Porém, na avaliação do diretor de Controle Externo do Tribunal de Contas do Estado de Minas Gerais (TCE-MG), Pedro Azevedo, não é possível prever que Estados e municípios vão incorrer em descumprimentos da LRF, já que ambos têm apresentado crescimento da receita em razão da inflação e contingenciamento de despesas por conta de Lei Complementar 173/2020, aprovada em razão da pandemia de Covid.
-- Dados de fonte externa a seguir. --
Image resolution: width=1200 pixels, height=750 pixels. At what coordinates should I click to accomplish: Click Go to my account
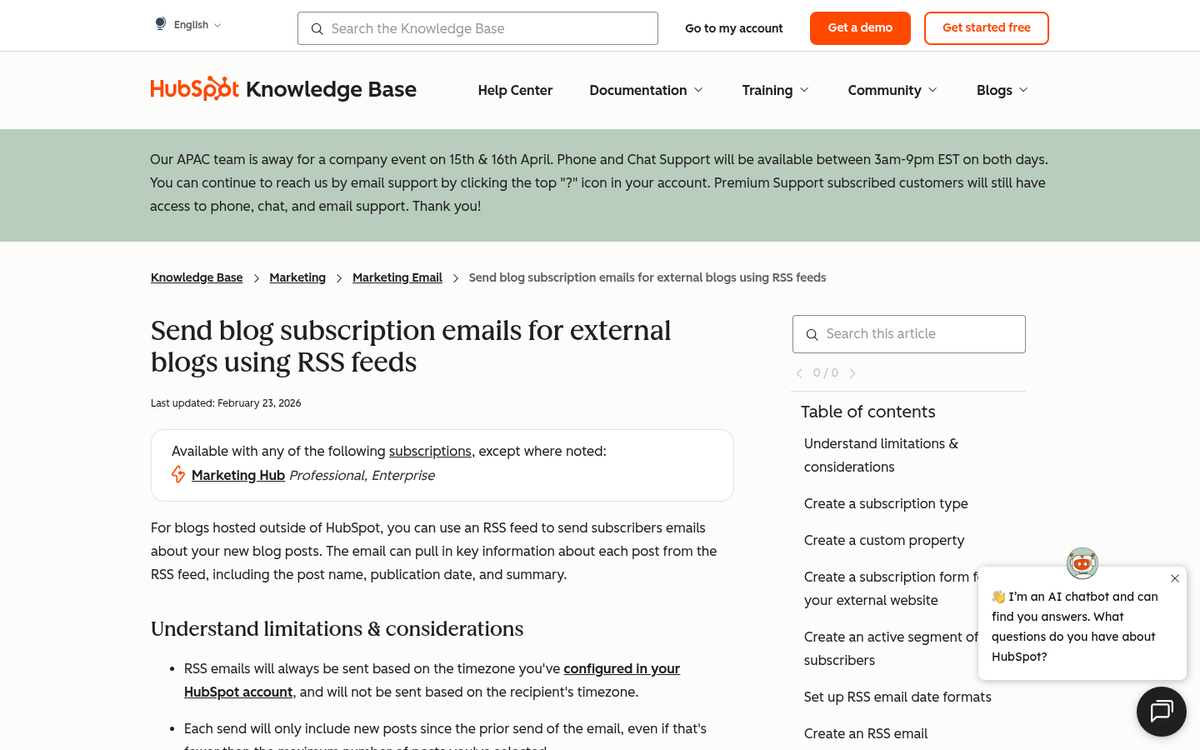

“Então, a despesa com pessoal ficou baixa ou congelada em 2020 e 2021, e a receita cresceu. Com isso, a tendência é que o índice de pessoal de municípios e Estados venha mais baixo em 2021. Mas, sim, um aumento de 33% vai refletir no numerador e, a depender do crescimento da RCL, ele pode impactar o percentual. Mas é difícil falar se vai ultrapassar ou não porque depende da realidade de cada município”, avalia Azevedo.
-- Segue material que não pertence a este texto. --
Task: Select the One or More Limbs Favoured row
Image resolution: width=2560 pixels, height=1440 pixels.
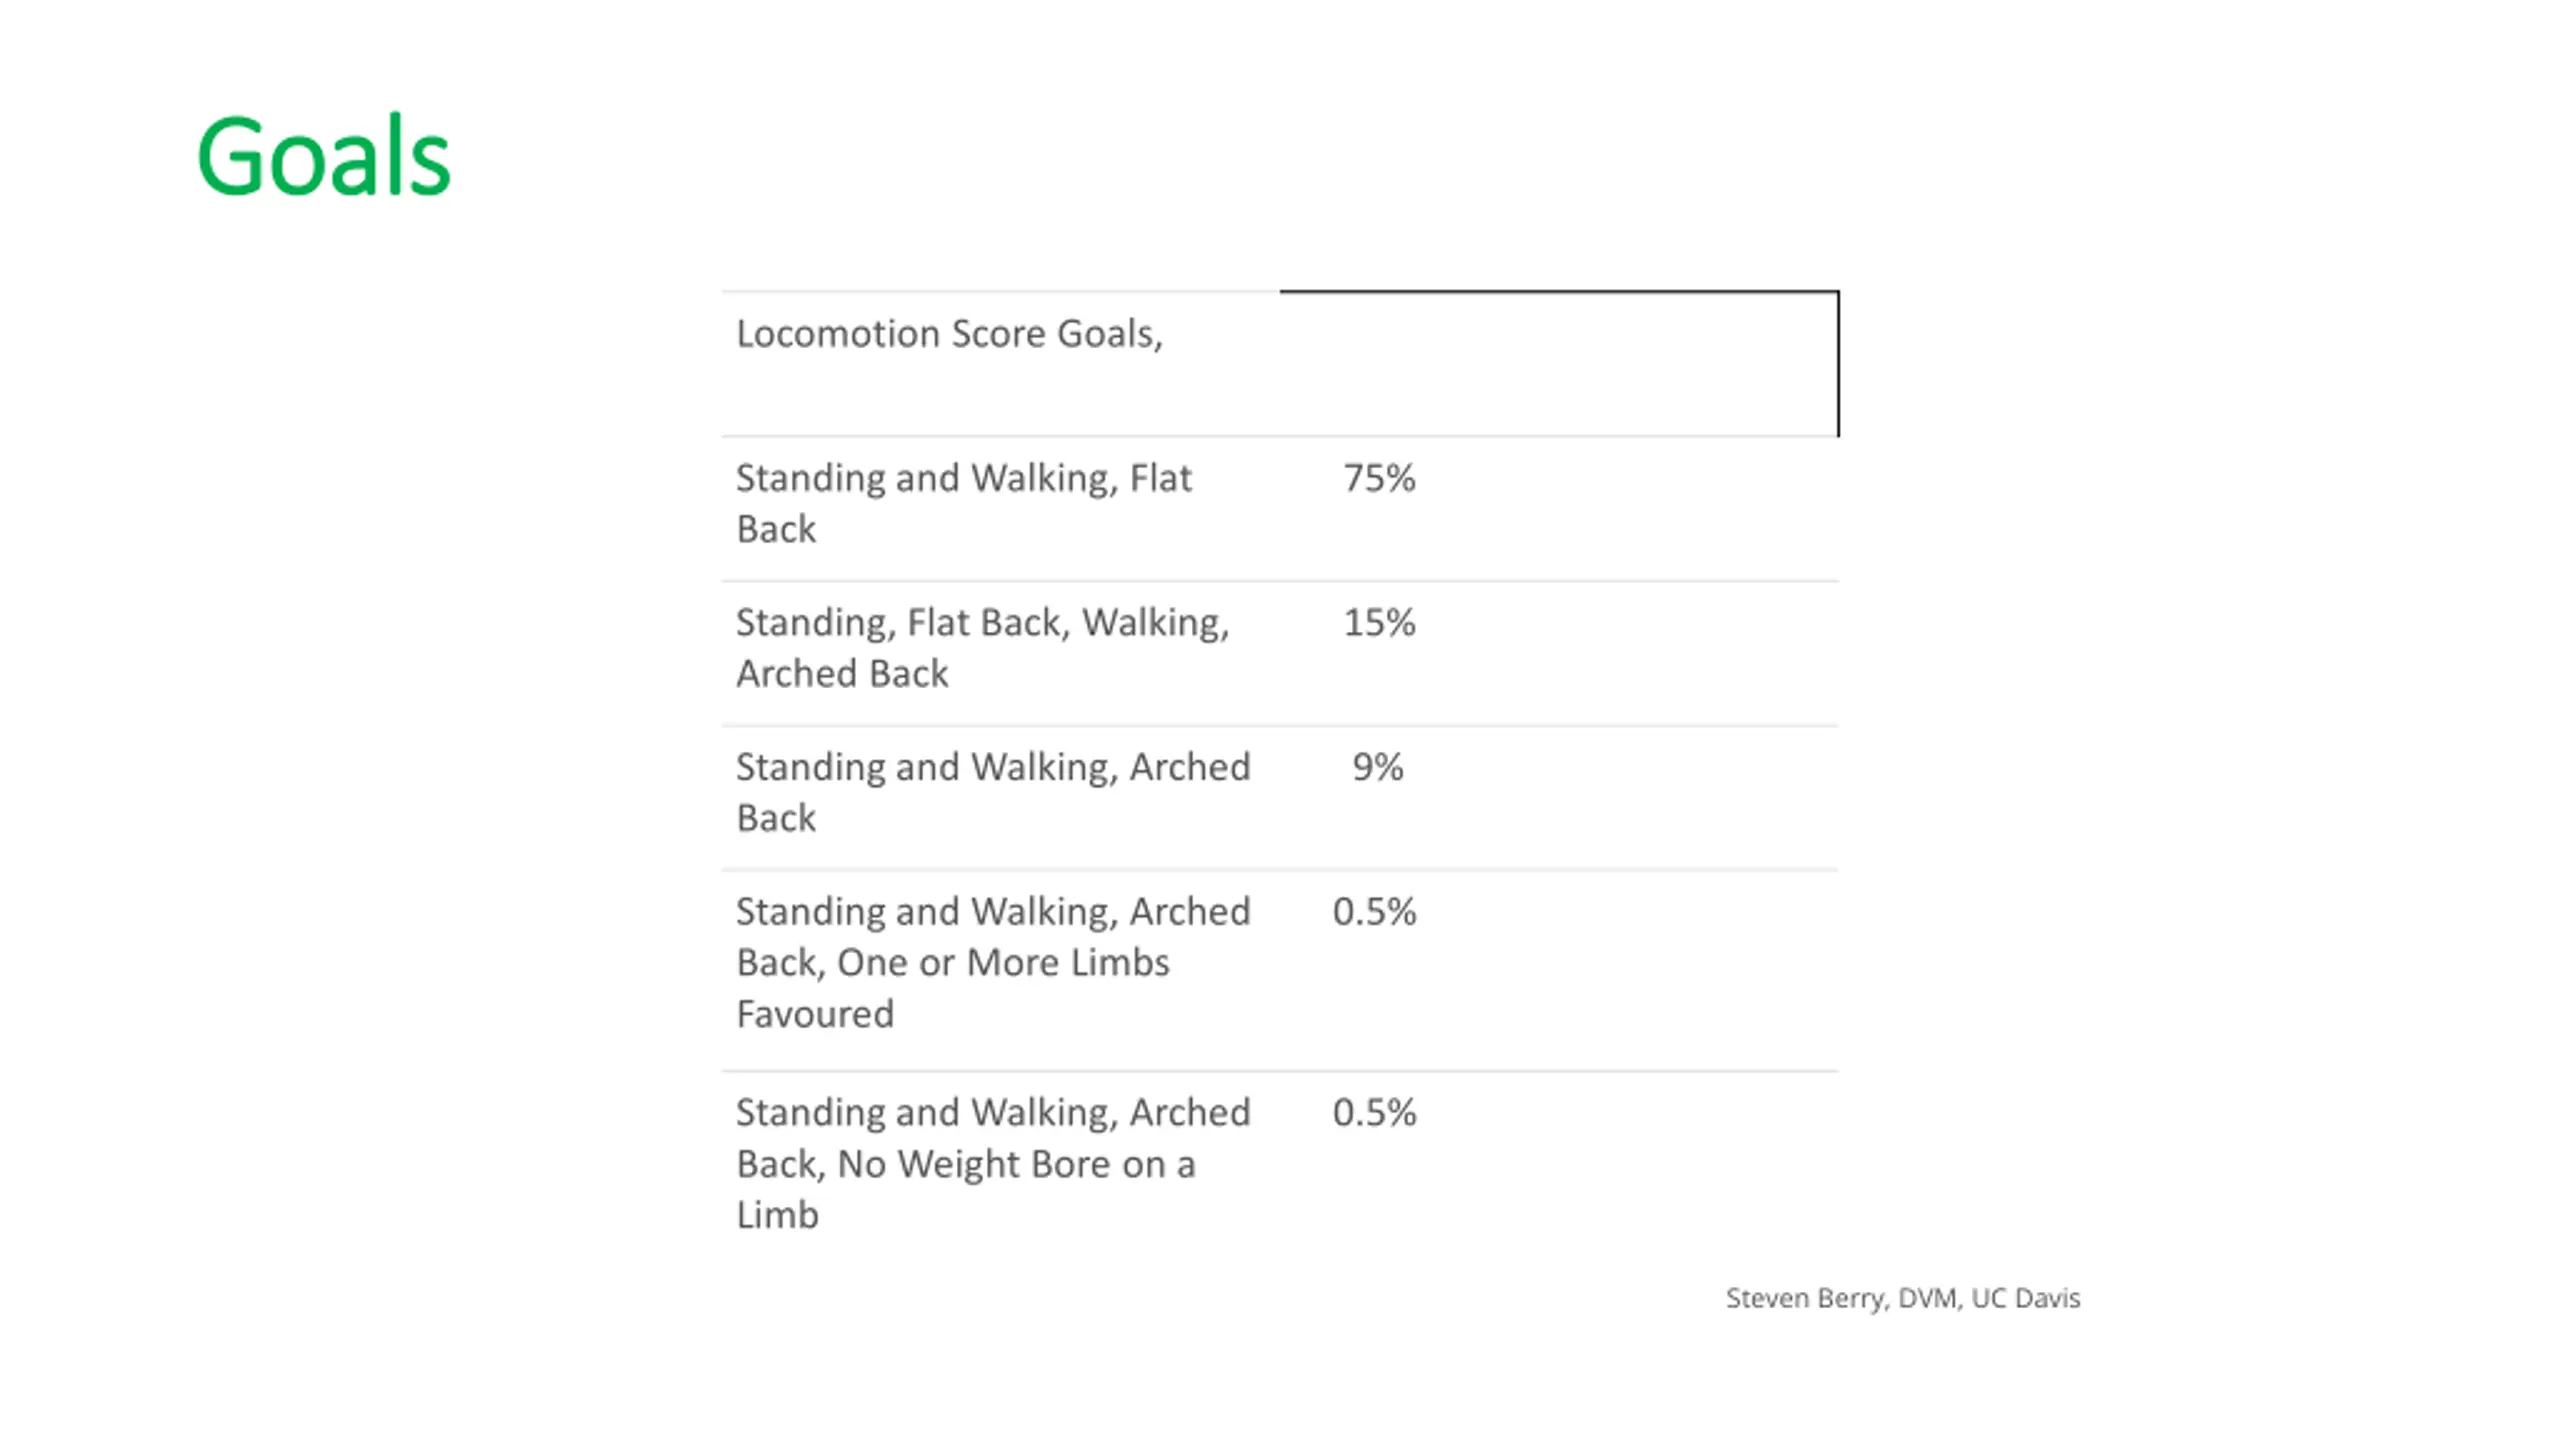Action: 1280,970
Outro ponto destacado pelo presidente da CNM é que a Lei de Responsabilidade Fiscal também prevê que a cada despesa nova seja indicada uma fonte de receita – o que também pode ser um desafio para os gestores públicos. “Ele terá que indicar fontes para o dinheiro, ou cortar despesas, ou criar novos tributos. Isso leva o prefeito a uma encruzilhada porque não sabe qual (lei) que cumpre”, apontou. 

Anúncio contrariou parecer do ministério

O anúncio do reajuste contraria um comunicado divulgado pelo Ministério da Educação (MEC) no último dia 14. No documento, a pasta concluiu pela necessidade de uma nova legislação atualizando a lei do piso salarial por entender que a Emenda Constitucional (EC) 108/2020 – que tornou permanente o Fundeb – e a lei que regulamentou o novo Fundeb alterou premissas do piso.

“Conforme o entendimento jurídico, o critério previsto na Lei 11.738/2008 (Lei do Piso Salarial do Magistério) faz menção a dispositivos constitucionais e a índice de reajuste não mais condizente com a mudança realizada pela EC 108/2020, que cria o novo Fundeb com características distintas da formatação dada pela Emenda Constitucional 53/2006. Entende-se que é necessária a regulamentação da matéria por intermédio de uma lei específica”, diz o parecer, elaborado a partir de uma consulta à Advocacia-Geral da União (AGU).

Ainda no comunicado, a Secretaria de Educação Básica informou que trabalhava “no levantamento de subsídios técnicos de suas áreas para conferir uma solução à questão”. 

Procurado, o Ministério da Educação não respondeu sobre o anúncio do reajuste feito pelo presidente, que desconsiderou parecer técnico do órgão.